On Dec. 9, SEC Chairman William H. Donaldson and two commissioners rejected a staff settlement with former Global Crossing Ltd. Chairman Gary Winnick.
SEC spokesman Matt Well declined to comment on the votes.
The commission's deliberations on Eisner, 62, and Winnick, 57, were conducted at a closed-door meeting this month. They came against the backdrop of a campaign by lobbying groups such as the U.S. Chamber of Commerce to get the SEC to ease up on companies.
In the SEC's settlement Monday with Disney, the second-largest U.S. media company didn't pay a fine and agreed to stop violating securities laws or be subject to stiffer penalties in the future. The agency accused Disney of failing to tell shareholders about business relationships between the company and six of its board members. The company didn't admit or deny wrongdoing in the settlement.
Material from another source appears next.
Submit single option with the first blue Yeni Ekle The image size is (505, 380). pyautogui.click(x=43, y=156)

Disney spokesman John Spelich did not respond to repeated requests for comment. In January, when Disney disclosed that the SEC was investigating Eisner, company spokeswoman Zenia Mucha said that "the SEC staff has taken a position that Michael Eisner bears a measure of responsibility for some portion of the disclosure lapses. And as the CEO, he takes that responsibility seriously and is prepared to accept that responsibility."
Donaldson, the SEC's Republican chairman, and Commissioner Harvey Goldschmid, a Democrat, backed the enforcement division's agreement with Eisner, the people familiar with the matter said. The two said Eisner should be held accountable because he knew about some of the board members' business dealings with Disney.
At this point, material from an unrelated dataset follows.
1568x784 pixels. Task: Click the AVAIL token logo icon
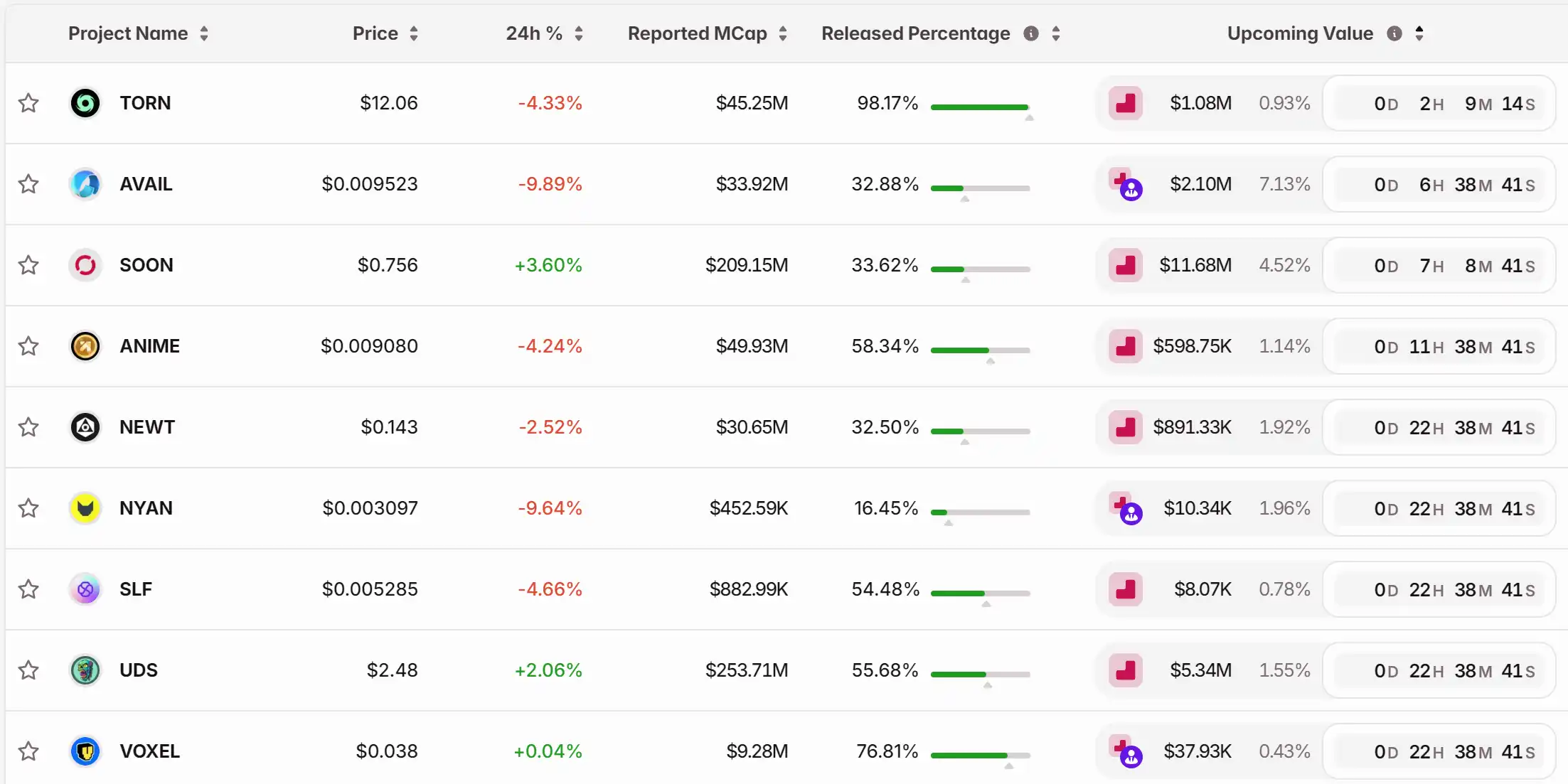click(x=85, y=184)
The SEC requires companies to alert shareholders to such so-called related-party transactions because they may involve conflicts of interest.
Republican Commissioners Paul Atkins and Cynthia Glassman opposed the deal, saying chief executives of large companies can't be blamed for not knowing every piece of information that should go into the company's public SEC filings, the sources said.
Roel Campos, a Democratic commissioner, was recused from the case because of an unspecified conflict of interest, according to the people.
The SEC commissioners also split this month over a staff proposal to sanction Winnick as part of a settlement with Global Crossing, the telecommunications company he founded in 1997. The company filed for bankruptcy protection in 2002.
In that case, Donaldson sided with Atkins and Glassman in opposing the staff recommendation at the Dec. 9 meeting, according to people familiar with the matter. SEC enforcement lawyers had sought to fine Winnick for failing to police the accuracy of the Hamilton, Bermuda-based company's financial disclosures.
Donaldson and the other Republican commissioners said the SEC would be stretching the law by faulting Winnick, a non-executive chairman, for not detecting and preventing the company's improper disclosures, the people familiar with the matter said.
The SEC hasn't announced a final settlement with Global Crossing. Under the agreement recommended by the agency's enforcement staff, the company, which is run from Florham Park, N.J., would be accused of faulty disclosure, not fraud, and wouldn't be fined.